··· Data section

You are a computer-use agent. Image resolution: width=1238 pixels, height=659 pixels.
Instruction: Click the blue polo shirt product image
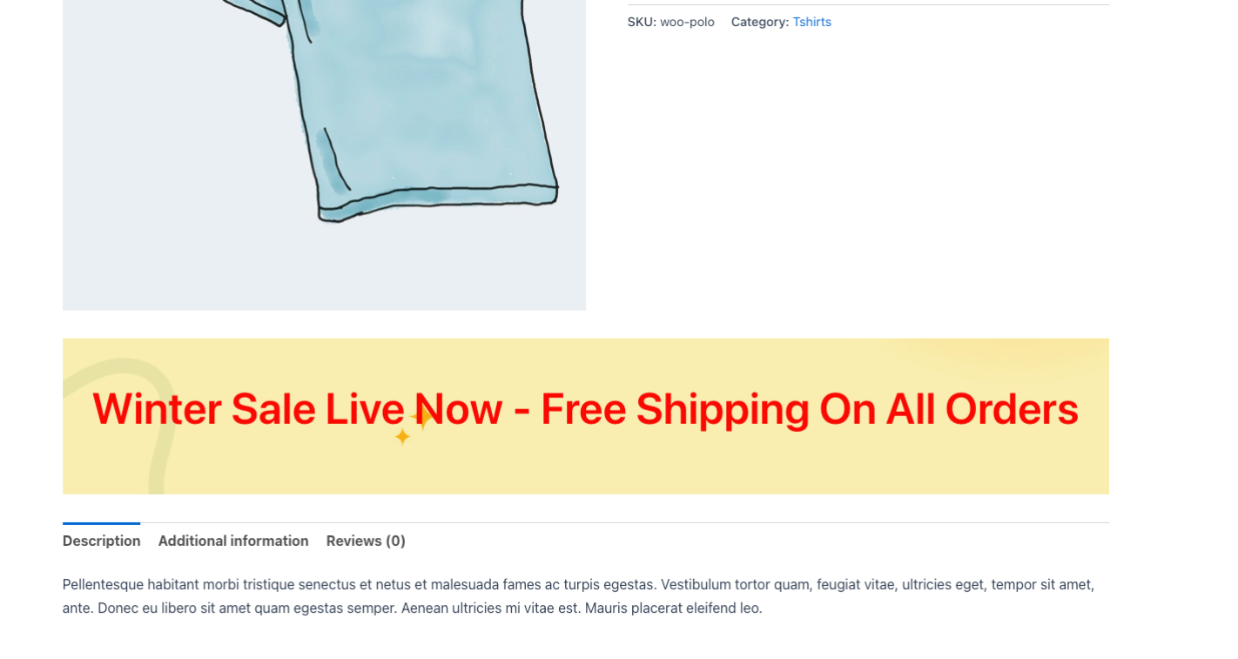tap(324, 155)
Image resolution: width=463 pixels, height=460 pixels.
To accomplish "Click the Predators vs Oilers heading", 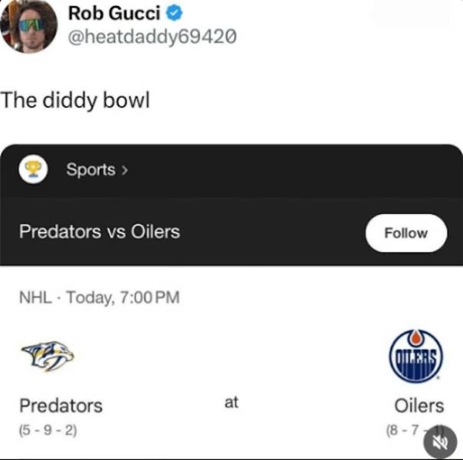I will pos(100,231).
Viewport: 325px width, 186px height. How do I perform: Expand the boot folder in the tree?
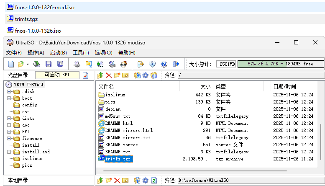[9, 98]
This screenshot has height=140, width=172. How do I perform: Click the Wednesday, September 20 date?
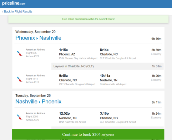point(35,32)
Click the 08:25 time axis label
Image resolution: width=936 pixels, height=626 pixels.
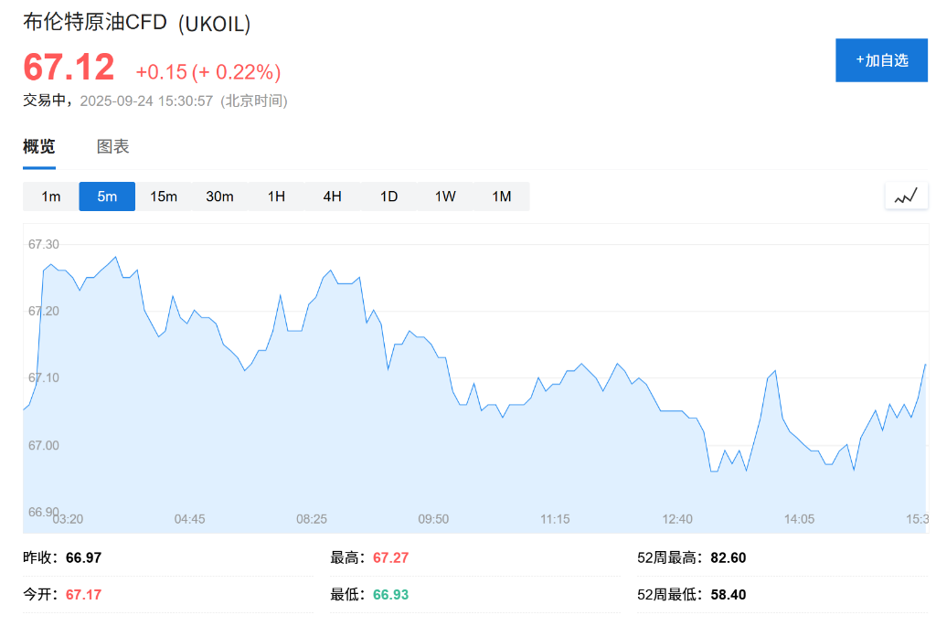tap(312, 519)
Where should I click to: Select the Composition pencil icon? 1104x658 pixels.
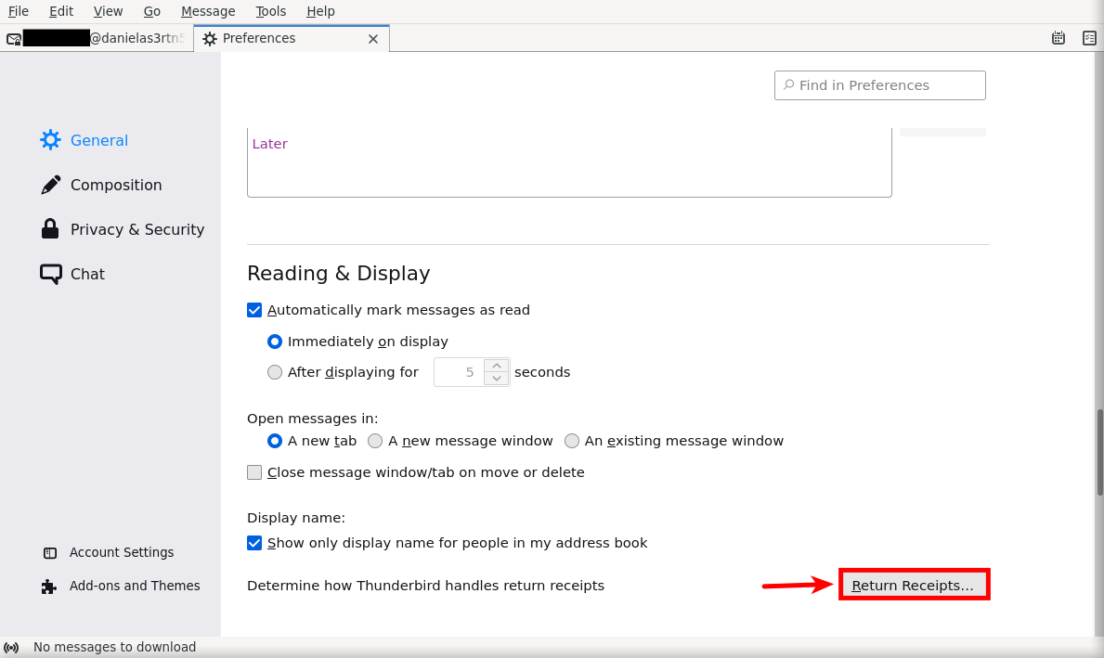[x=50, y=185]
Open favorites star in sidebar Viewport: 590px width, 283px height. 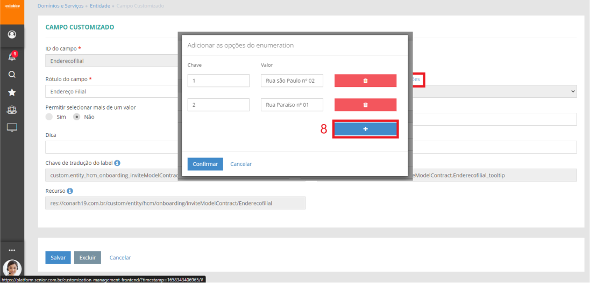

······

§ Written task
Please count the lines in the records above that contain the string "perform", and reply with only the number.

§ Solution
2